Collector: “Give us a brief history on practice and use of the Hambo.”
Informant: “The Hambo is Swedens national dance, and is a couple’s dance that originated in the late 19th century and became popular across Sweden and other Nordic countries. It is characterized by its graceful, flowing movements and the use of a gliding step that gives the dance a smooth and fluid quality. The music for the Hambo is typically played on a fiddle or accordion and has a lively, upbeat tempo. The dance is usually performed at traditional Swedish celebrations, such as Midsommar, festivals, and weddings. It is more often taught in schools as part of physical education and is sometimes performed by professional dance troupes.“
Collector: “How did Hambo play a role in your life?“
Informant: “Dancing is a very integral part of Scandinavian celebrations and ceremonies, symbolizing joy, unity, and tradition. My father made me start Scandinavian dancing from a young age, so it has just become a part of who I am. From this I have developed a tremendous appreciation for dance, which brings a joy I cannot obtain from anything else.“
The Hambo seems to play a crucial role as a performance in the carrying out of many Swedish traditions, which makes sense since it comes from a nordic country. Sweden is a small nordic country, regions known for having rich, nationally recognized folklore. These countries typically weaponized folklore against the presence of outside, unwelcomed invaders during the 19th and 20th centuries.

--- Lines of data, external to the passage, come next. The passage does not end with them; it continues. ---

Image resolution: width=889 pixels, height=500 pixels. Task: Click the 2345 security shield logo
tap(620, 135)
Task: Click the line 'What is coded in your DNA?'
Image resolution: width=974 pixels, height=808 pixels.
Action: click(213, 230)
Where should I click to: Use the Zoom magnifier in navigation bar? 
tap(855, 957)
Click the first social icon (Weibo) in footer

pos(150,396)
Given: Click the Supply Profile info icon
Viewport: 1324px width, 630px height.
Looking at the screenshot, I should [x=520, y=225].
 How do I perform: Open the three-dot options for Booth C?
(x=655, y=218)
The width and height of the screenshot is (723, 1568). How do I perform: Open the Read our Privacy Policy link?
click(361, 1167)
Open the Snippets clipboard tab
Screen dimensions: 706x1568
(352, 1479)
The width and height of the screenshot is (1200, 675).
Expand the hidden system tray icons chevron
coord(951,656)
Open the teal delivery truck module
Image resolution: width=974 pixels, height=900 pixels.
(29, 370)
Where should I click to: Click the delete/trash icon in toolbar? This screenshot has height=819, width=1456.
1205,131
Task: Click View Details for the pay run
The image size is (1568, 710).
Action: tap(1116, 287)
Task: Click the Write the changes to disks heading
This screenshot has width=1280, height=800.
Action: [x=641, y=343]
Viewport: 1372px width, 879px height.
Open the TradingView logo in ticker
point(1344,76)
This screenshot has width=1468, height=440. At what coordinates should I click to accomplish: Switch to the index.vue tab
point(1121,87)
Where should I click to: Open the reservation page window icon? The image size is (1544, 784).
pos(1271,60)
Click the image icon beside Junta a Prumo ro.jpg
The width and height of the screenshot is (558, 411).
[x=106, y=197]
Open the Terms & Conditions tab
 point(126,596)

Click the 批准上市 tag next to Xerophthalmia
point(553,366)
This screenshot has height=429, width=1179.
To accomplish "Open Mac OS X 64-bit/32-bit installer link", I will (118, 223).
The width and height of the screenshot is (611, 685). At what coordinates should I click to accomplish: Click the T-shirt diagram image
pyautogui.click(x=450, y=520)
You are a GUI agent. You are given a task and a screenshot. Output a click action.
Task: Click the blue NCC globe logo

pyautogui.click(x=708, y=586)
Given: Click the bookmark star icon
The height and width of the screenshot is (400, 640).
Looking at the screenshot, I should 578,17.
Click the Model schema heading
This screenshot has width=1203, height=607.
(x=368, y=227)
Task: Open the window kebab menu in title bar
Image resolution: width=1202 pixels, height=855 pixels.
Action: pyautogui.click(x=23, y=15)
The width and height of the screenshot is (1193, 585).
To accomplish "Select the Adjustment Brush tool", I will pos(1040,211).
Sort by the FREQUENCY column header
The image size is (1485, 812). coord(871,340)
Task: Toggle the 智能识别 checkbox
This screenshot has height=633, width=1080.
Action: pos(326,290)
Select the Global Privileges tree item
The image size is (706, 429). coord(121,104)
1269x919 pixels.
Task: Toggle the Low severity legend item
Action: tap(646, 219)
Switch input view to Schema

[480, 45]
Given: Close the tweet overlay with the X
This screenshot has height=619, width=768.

With this weaponization comes a greater sense of nationalism, and as a result, spurs the interconnectedness of its peoples and cultures. This way, countries like Sweden are able to act more like a single body, and strengthen themselves under their unity. Larger, more powerhouse countries like France, the UK, or the USA, did not require such weaponization for their strength was more industrial as opposed to cultural. This is why you see a weak, distilled presence of folklore within all of them.